Serialize a scalar value to JSON:

>>> json_value = int8.to_json_scalar(42, zarr_format=3)
>>> json_value
42

Deserialize a scalar value from JSON:

>>> scalar_value = int8.from_json_scalar(42, zarr_format=3)
>>> assert scalar_value == np.int8(42)

Adding new data types

Each Zarr data type is a separate Python class that inherits from ZDType. You can define a custom data type by writing your own subclass of ZDType and adding your data type to the data type registry. A complete example of this process is included below.

The source code for this example can be found in the examples/custom_dtype.py file in the Zarr Python project directory.

.. literalinclude:: ../../examples/custom_dtype.py
  :language: python


Data type resolution

Although Zarr Python uses a different data type model from NumPy, you can still define a Zarr array with a NumPy data type object:

>>> from zarr import create_array
>>> import numpy as np
>>> a = create_array({}, shape=(10,), dtype=np.dtype('int'))
>>> a
<Array memory:... shape=(10,) dtype=int64>

Or a string representation of a NumPy data type:

>>> a = create_array({}, shape=(10,), dtype='<i8')
>>> a
<Array memory:... shape=(10,) dtype=int64>

The Array object presents itself like a NumPy array, including exposing a NumPy data type as its dtype attribute:

>>> type(a.dtype)
<class 'numpy.dtypes.Int64DType'>

But if we inspect the metadata for the array, we can see the Zarr data type object:

>>> type(a.metadata.data_type)
<class 'zarr.core.dtype.npy.int.Int64'>

This example illustrates a general problem Zarr Python has to solve -- how can we allow users to specify a data type as a string, or a NumPy dtype object, and produce the right Zarr data type from that input? We call this process "data type resolution". Zarr Python also performs data type resolution when reading stored arrays, although in this case the input is a JSON value instead of a NumPy data type.
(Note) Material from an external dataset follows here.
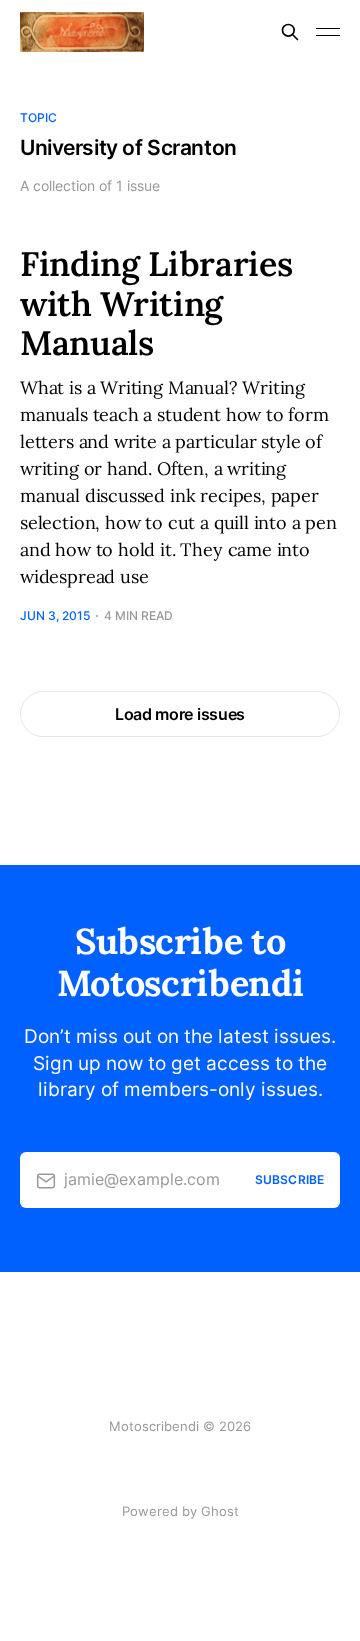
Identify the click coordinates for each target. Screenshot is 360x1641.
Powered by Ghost (180, 1511)
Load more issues (180, 714)
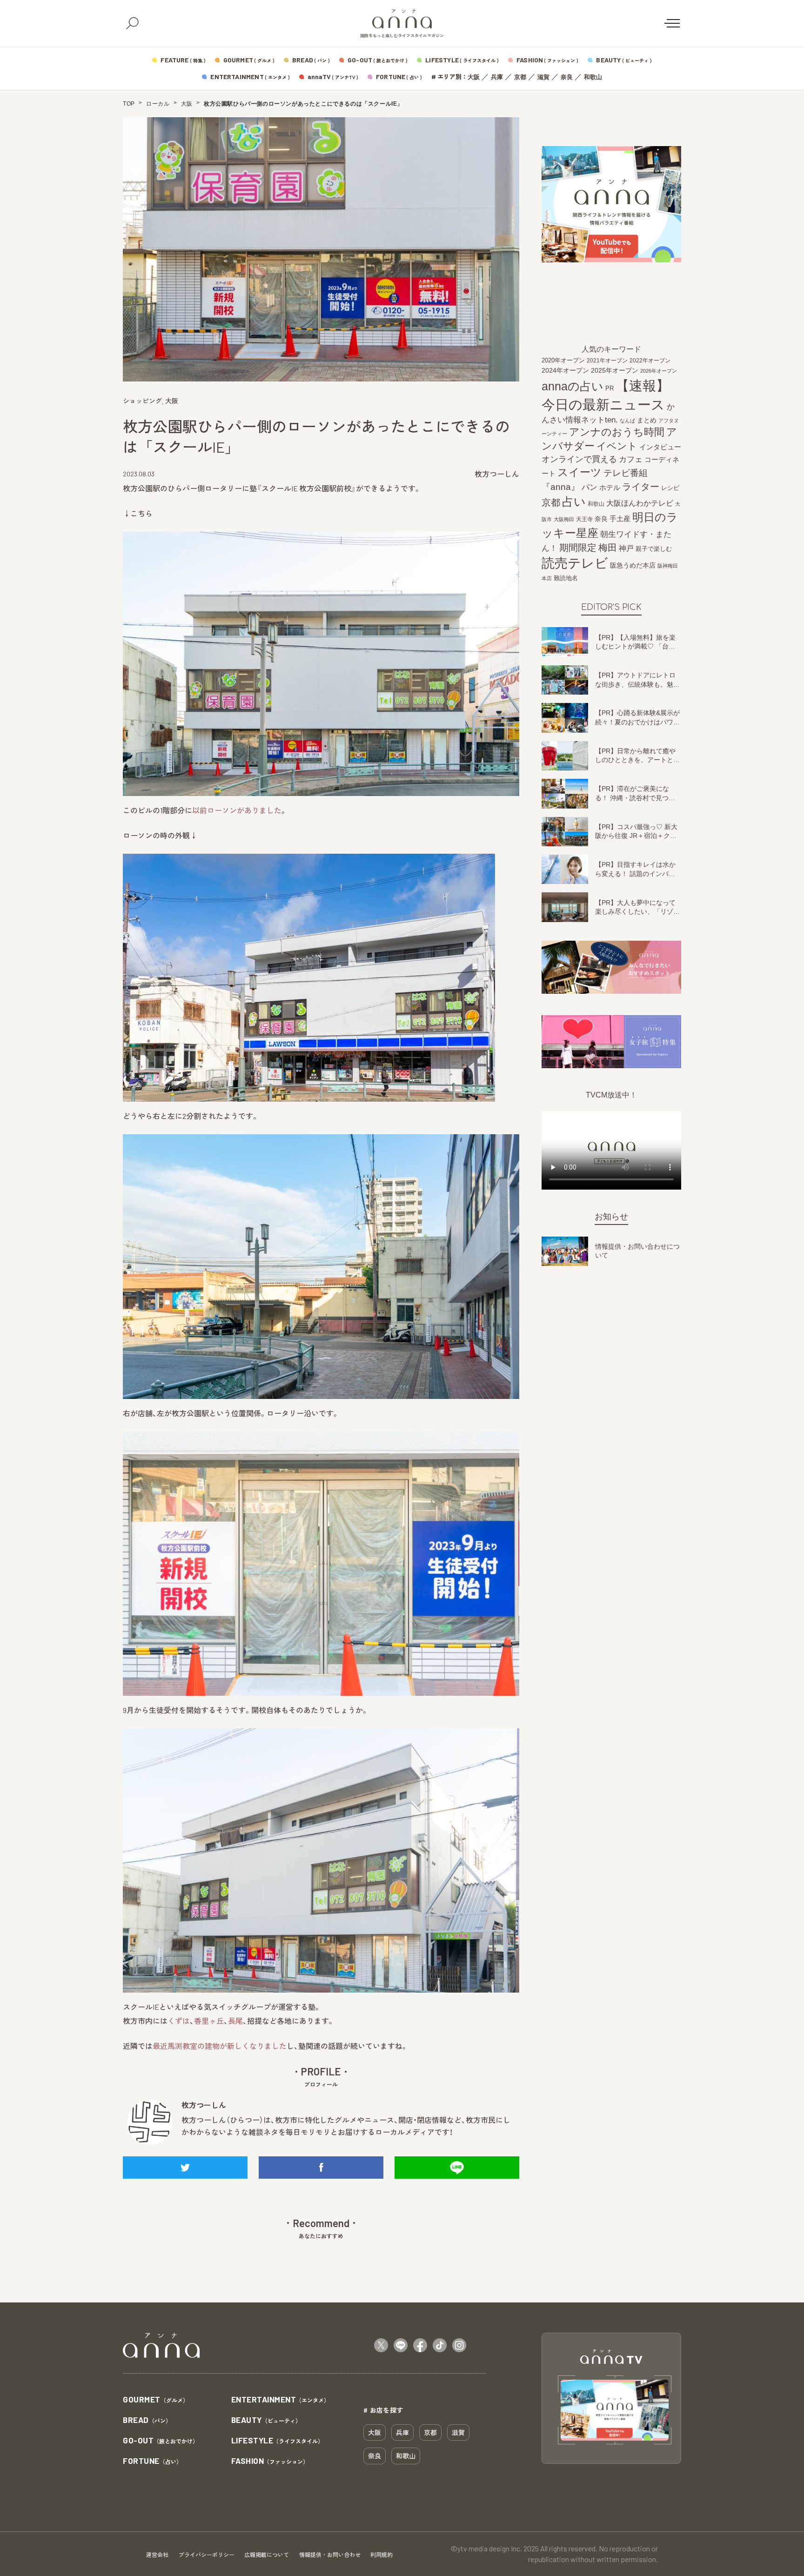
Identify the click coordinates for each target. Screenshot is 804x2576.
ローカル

For simple data types like int the solution could be extremely simple: just maintain a lookup table that relates a NumPy data type to the Zarr data type equivalent. But not all data types are so simple. Consider this case:

>>> from zarr import create_array
>>> import warnings
>>> import numpy as np
>>> warnings.simplefilter("ignore", category=FutureWarning)
>>> a = create_array({}, shape=(10,), dtype=[('a', 'f8'), ('b', 'i8')])
>>> a.dtype # this is the NumPy data type
dtype([('a', '<f8'), ('b', '<i8')])
>>> a.metadata.data_type # this is the Zarr data type
Structured(fields=(('a', Float64(endianness='little')), ('b', Int64(endianness='little'))))

In this example, we created a NumPy structured data type. This data type is a container that can contain any NumPy data type, which makes it recursive. It is not possible to make a lookup table that relates all NumPy structured data types to their Zarr equivalents, as there is a nearly unbounded number of different structured data types. So instead of a static lookup table, Zarr Python relies on a dynamic approach to data type resolution.
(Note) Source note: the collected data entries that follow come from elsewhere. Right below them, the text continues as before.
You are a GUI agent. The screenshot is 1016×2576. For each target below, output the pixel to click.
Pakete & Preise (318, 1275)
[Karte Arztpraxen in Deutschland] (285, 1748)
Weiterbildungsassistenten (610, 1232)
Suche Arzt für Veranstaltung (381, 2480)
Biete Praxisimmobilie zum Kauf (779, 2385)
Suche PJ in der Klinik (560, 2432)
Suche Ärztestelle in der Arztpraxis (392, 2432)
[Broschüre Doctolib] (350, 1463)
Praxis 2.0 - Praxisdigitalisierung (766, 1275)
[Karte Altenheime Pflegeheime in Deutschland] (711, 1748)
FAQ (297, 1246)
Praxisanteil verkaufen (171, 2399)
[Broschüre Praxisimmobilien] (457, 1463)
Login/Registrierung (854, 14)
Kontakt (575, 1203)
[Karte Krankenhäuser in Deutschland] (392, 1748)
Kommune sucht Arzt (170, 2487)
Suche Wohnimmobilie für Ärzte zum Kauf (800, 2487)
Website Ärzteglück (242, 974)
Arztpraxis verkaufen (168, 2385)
Zarr Python defines a collection of Zarr data types. This collection, called a "data type registry", is essentially a dict where the keys are strings (a canonical name for each data type), and the values are the data type classes themselves. Dynamic data type resolution entails iterating over these data type classes, invoking a special class constructor defined on each one, and returning a concrete data type instance if and only if exactly 1 of those constructor invocations was successful.
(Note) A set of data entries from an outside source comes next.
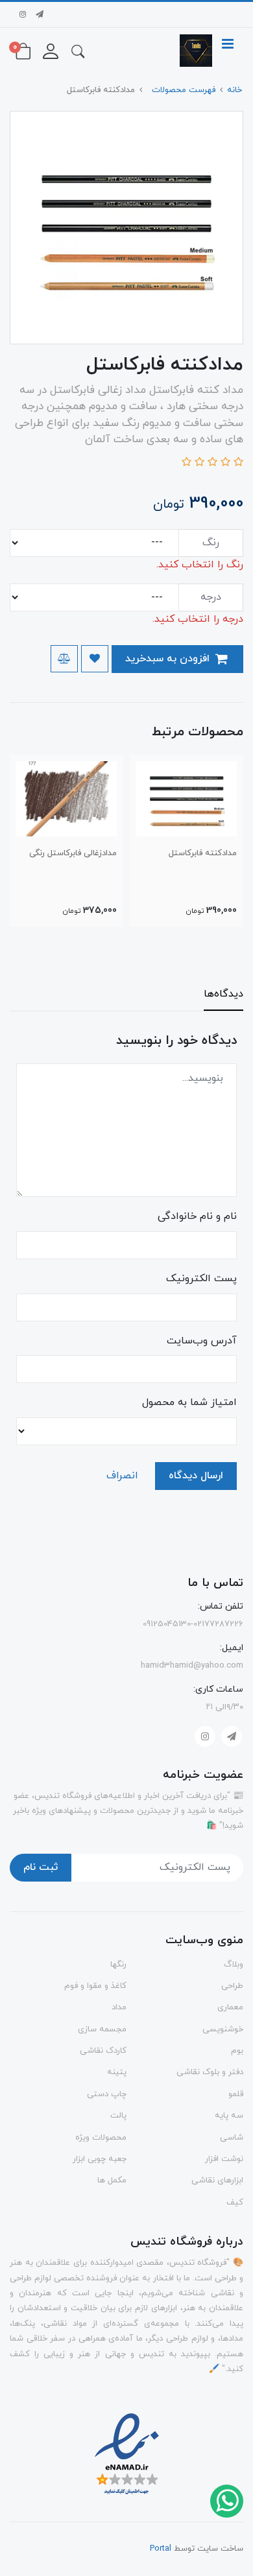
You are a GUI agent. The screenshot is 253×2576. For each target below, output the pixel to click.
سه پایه (229, 2115)
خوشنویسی (222, 2029)
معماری (230, 2007)
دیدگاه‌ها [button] (223, 994)
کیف (234, 2202)
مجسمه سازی (102, 2029)
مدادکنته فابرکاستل (203, 853)
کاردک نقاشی (103, 2051)
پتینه (116, 2072)
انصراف (122, 1476)
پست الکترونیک (201, 1278)
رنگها (118, 1964)
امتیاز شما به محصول (189, 1402)
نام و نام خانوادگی (197, 1216)
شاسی (231, 2138)
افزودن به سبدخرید (169, 659)
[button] (77, 50)
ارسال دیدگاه (196, 1476)
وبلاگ (233, 1964)
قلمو (235, 2094)
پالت (118, 2115)
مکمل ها (111, 2180)
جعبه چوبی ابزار (99, 2159)
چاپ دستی (106, 2094)
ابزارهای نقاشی (217, 2180)
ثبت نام (40, 1867)
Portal (160, 2549)
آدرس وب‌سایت (202, 1341)
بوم (237, 2051)
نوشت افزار (224, 2159)
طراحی (232, 1986)
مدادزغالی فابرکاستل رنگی (73, 853)
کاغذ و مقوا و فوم (95, 1986)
In plain language, we take some user input (a NumPy array), offer it to all the known data type classes, and return an instance of the one data type class that could accept that user input.

We want to avoid a situation where the same native data type matches multiple Zarr data types. I.e., a NumPy data type should uniquely specify a single Zarr data type. But data type resolution is dynamic, so it's not possible to guarantee this uniqueness constraint. So we attempt data type resolution against every data type class, and if for some reason a native data type matches multiple Zarr data types, we treat this as an error and raise an exception.